C’est évidemment LA nouveauté de cette saison 2026 en Formule 1
: La nouvelle réglementation. Annoncée depuis quelques années déjà,
la mesure s’apprête à entrer en vigueur dans deux mois. Au menu :
Nouveaux châssis plus étroits et plus petits mais dotés d’un
aérodynamisme actif et également de nouveaux moteurs de nouvelle
génération, avec une plus grande partie électrique. Et plusieurs
autres nouveautés comme des modes « X » ou « Z », un boost
électrique etc… Mais il faut croire que les écuries sont toujours
en train de réfléchir sur la manière de faire progresser ces
nouveaux moteurs.
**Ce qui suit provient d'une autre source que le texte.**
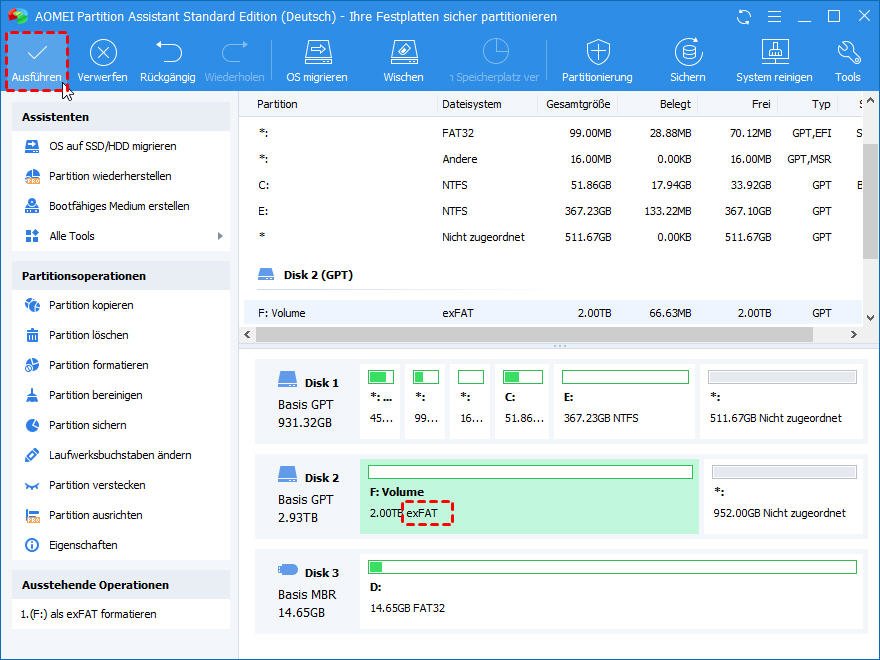Expand the Alle Tools submenu
This screenshot has width=880, height=660.
point(72,236)
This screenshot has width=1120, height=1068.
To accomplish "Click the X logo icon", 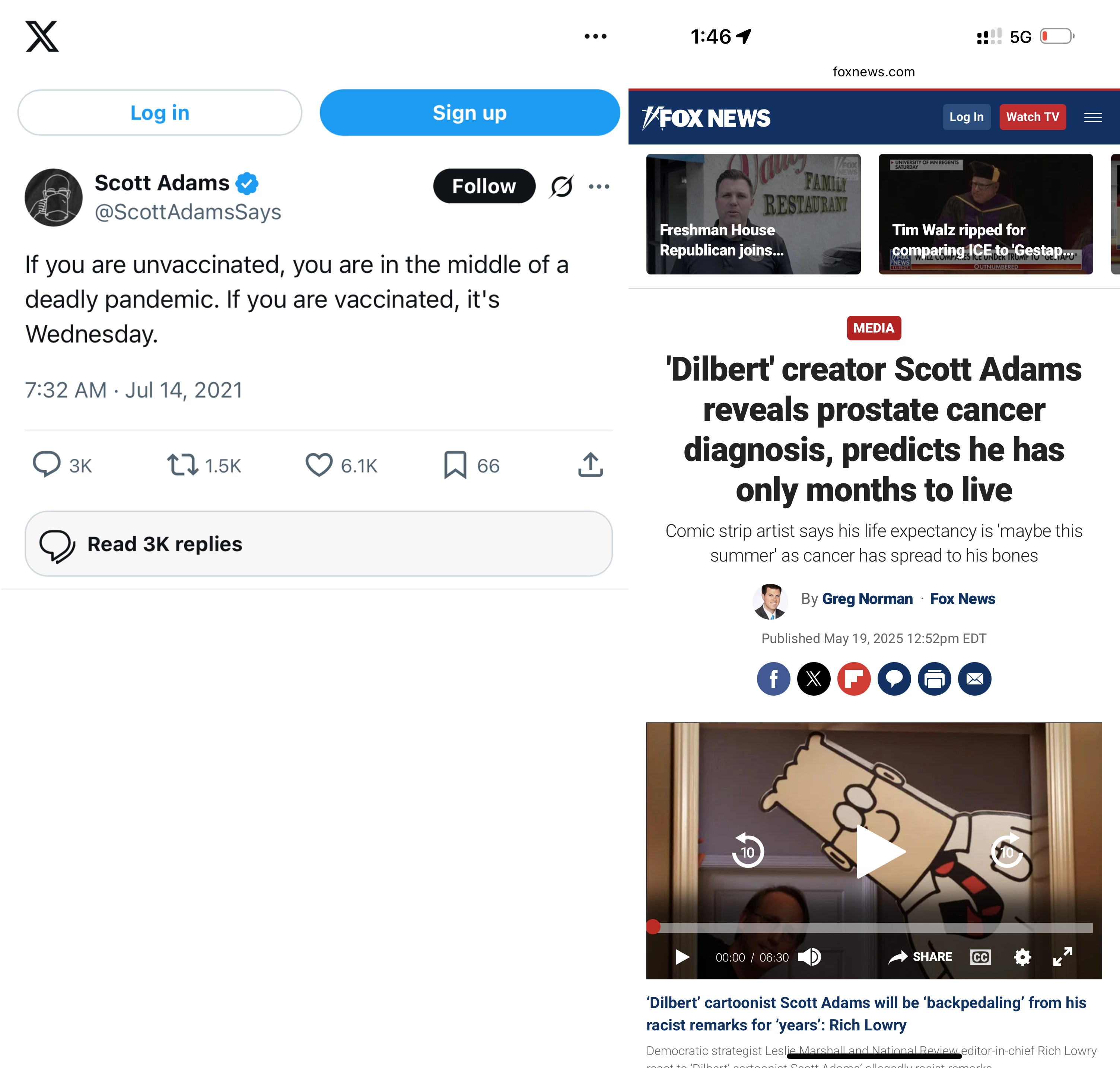I will (x=42, y=36).
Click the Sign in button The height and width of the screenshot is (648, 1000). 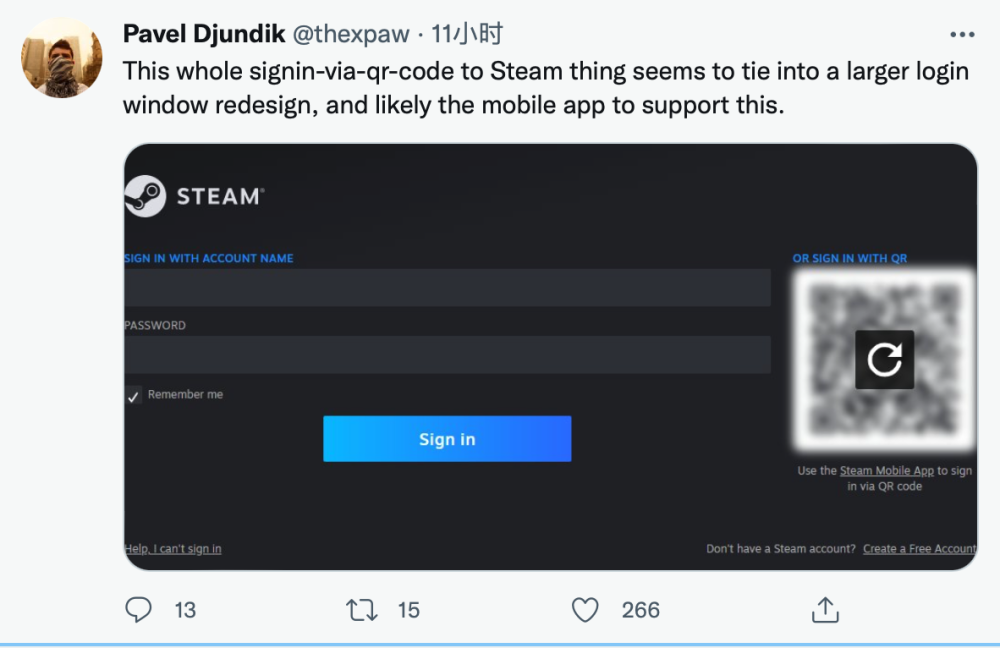click(446, 438)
À commencer par le nouveau venu de la saison
prochaine : Cadillac.

Dans un entretien accordé au média Autocar, Pat
Symonds, consultant pour l’écurie américaine et aussi ancien
directeur technique de la F1, n’a pas été tendre avec les moteurs.
« Avec la partie moteur de 2026, la FIA a dit vouloir impliquer
davantage les manufacturiers (Mercedes, Ferrari, Honda, Audi, Red
Bull Ford), explique l’ancien ingénieur de Fernando Alonso.
Malheureusement, quand vous laissez un comité dessiner un cheval de
course, vous finissez avec un chameau. »

Des tests à la fin du
mois

Relancé sur son point de vue sur la question, Pat Symonds a
réitéré ses interrogations concernant ce changement drastique pour
2026 décidé il y a plusieurs années. « Quand on a fait les voitures
de 2022, nous avons écouté ce que les équipes nous disaient, mais
nous les avons gérées de main ferme, a expliqué le Britannique.
Nous leur avons dit « d’accord, nous vous écoutons, mais nous
allons faire cela »
. Donc nous avons pris en considération
certains de leurs retours. Nous savions qu’elles avaient toutes
leurs intérêts. Nous avons ainsi été assez rigides sur ce que nous
voulions. »

Le consultant Cadillac ne s’est pas fait prier pour égratigner
la FIA, coupable à ses yeux d’avoir cédé à une écurie en
particulier sur une proposition de récupération d’énergie sur le
train avant et les roues. « Malheureusement, à cause de
l’approche du comité technique de la FIA, une équipe était très
opposée à cette récupération par l’essieu avant. Je crois que le
président d’alors, Jean Todt, pensait que nous voulions parler de
quatre roues motrices, ce qui n’était pas le cas, nous parlions de
récupération d’énergie. À cause de cette approche démocratique, un
des cas où la démocratie n’est pas une bonne chose, nous avons fini
avec ce chameau. Oui, il existe des manières de contourner cela,
mais pas des bonnes. »
Les premiers tests hivernaux sont
prévus du 26 au 30 janvier prochain à Barcelone avant deux autres
sessions à Bahreïn (11 au 13 février puis 18 au 20 février).